With 6 cluster we see 5 clear groups emerge. Listing the categories in each cluster:

for i in range(clusters):
    cluster = filtered_df[filtered_df['Cluster'] == i]
    print(f"Cluster {i}: {cluster['CategoryName'].unique()}")
>Cluster 0: ['Bird']
>Cluster 1: ['Bird']
>Cluster 2: ['Reptile' 'Amphibian' 'Fish']
>Cluster 3: ['Mammal']
>Cluster 4: ['Bird']
>Cluster 5: ['Bird']

Subclusters

filtered_df = filtered_df.set_index(encoded_df.index)
cluster0_mask = filtered_df['Cluster'] == 0
cluster0_df = filtered_df[cluster0_mask]
encoded_df_cluster0 = encoded_df[cluster0_mask]

plot 2 image

>Cluster 0: ['Artiodactyla' 'Lagomorpha' 'Didelphimorphia' 'Perissodactyla'
>'Cingulata' 'Primates']
>Cluster 1: ['Rodentia']
>Cluster 2: ['Carnivora']
>Cluster 3: ['Chiroptera']
>Cluster 4: ['Rodentia']
>Cluster 5: ['Carnivora']
>Cluster 6: ['Soricomorpha']
>Cluster 7: ['Rodentia']

Conclusions

This project used clustering to group national parks based on the kinds of animals found in them. By focusing only on animals and filtering out other organisms, I made the dataset easier to understand and work with. The first model, which was trained with K-Means, separated the parks into six clusters. Most of these clusters were made up of just a single type of animal, like birds or mammals. There were occasions of separate clusters containing the same type of animal ending up close to each other. This shows that some parks tend to have more of one type of animal than others.
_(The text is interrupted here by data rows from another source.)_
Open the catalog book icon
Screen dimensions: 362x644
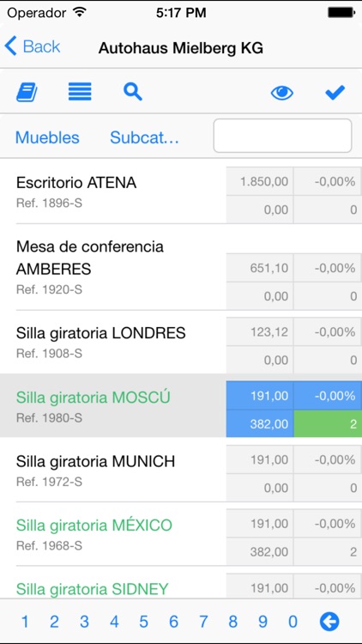pyautogui.click(x=27, y=92)
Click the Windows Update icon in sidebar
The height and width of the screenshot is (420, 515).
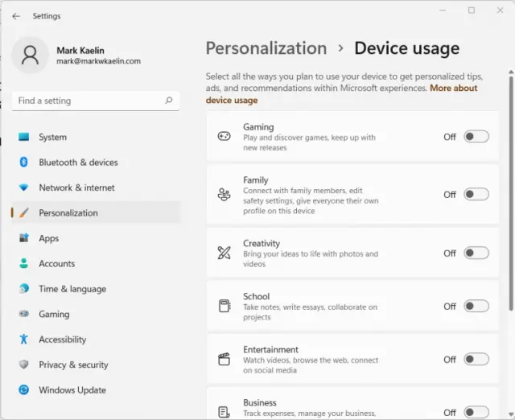click(x=23, y=390)

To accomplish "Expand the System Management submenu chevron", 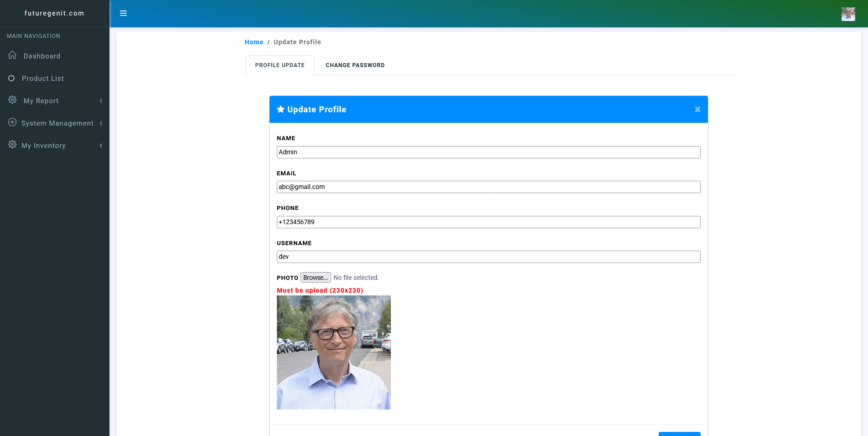I will (101, 123).

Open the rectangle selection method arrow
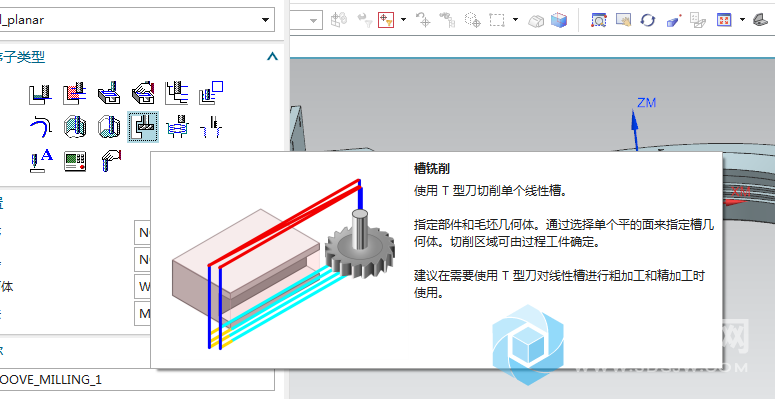[x=516, y=20]
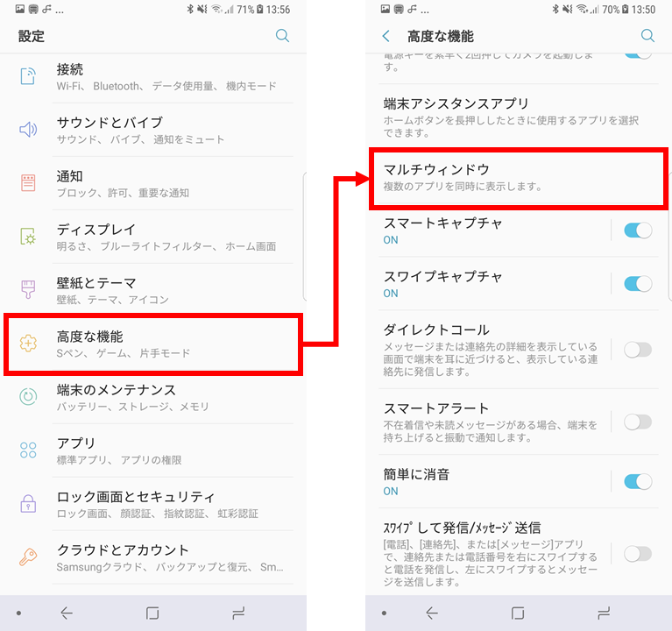The image size is (672, 631).
Task: Tap the サウンドとバイブ speaker icon
Action: coord(28,130)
I also separated the mammal cluster into subclusters to see if more patterns could be found. The result showed that even within one group, there were still smaller distinct groups with different species and park locations. The results of this project could help researchers and park services better understand how species are distributed across different parks. It may also support conservation efforts by identifying which parks are most similar in terms of species and biodiversity.